## Tareas a realizar
1: Según el texto de referencia, ¿con qué fin se movieron algunos ya en la antigüedad?
2: Escribe la continuación del texto de referencia a partir de su última oración.

## Texto de referencia
————————

El primer problema viene de que muchos se encuentran descontextualizados, ya que eran piezas jugosas para usar como decoración en plazas, elementos constructivos en las murallas o incluso adornos en casas y palacios. Incluso en la antigüedad se movieron algunos, por ejemplo, para utilizarlos en tumbas romanas. Sin embargo, durante siglos permanecieron entre los silencios de las fuentes; ni romanos, ni visigodos, ni árabes los consideraron dignos de mención, y ya bien avanzada la Edad Media apenas se mencionaban como hitos significativos en puentes o caminos (y así se cita uno, por ejemplo, en «El Lazarillo de Tormes»).

————————

## Sección de datos
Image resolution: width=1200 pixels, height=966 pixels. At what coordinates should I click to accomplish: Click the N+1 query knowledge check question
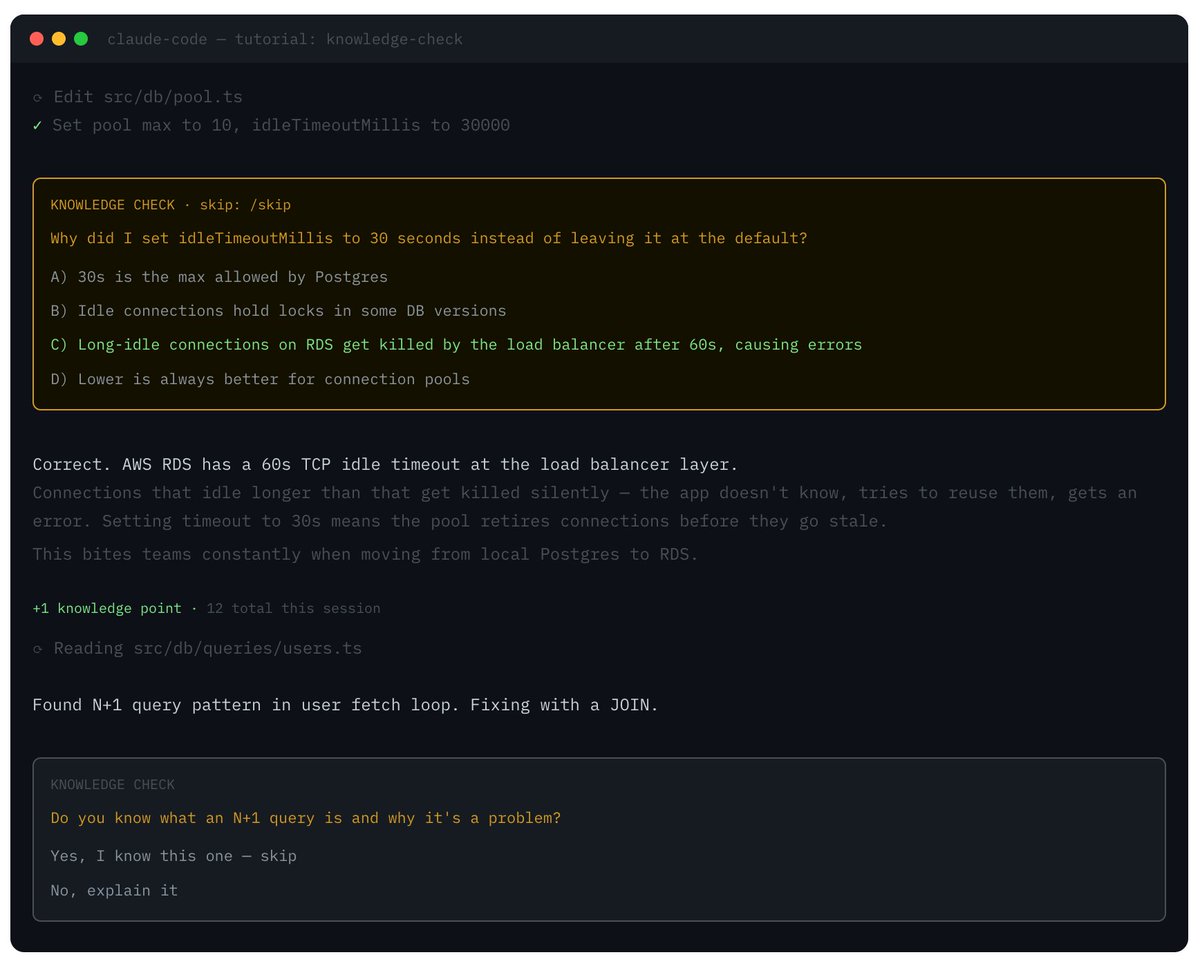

————————

## Soluciones propuestas
1: Para utilizarlos en tumbas romanas.

2:
Esto contrasta con el aprecio que se ha producido en los pueblos respecto a sus verracos, integrados como parte del imaginario y por los que no han dudado en desarrollar pleitos y querellas. Aun así, algunos se destruyeron al asociarlos con símbolos de vasallaje feudal o con monumentos ignominiosos de Carlos V respecto a los comuneros, como pasó con la orden de destrucción de García Cambronero, gobernador de Salamanca, en 1834. Otros se destruyeron porque las leyendas contaban que estaban rellenos de oro. A veces, la Historia «desde arriba» no coincide con lo que viven los pueblos y la memoria tiene recorridos extraños. Desde el siglo XX la arqueología se interesó por su significado, mientras también se redescubría e investigaba la cultura vettona y hoy son un elemento patrimonial importante y valorado, aunque aún muchos corren riesgos por el deterioro natural o intencionado.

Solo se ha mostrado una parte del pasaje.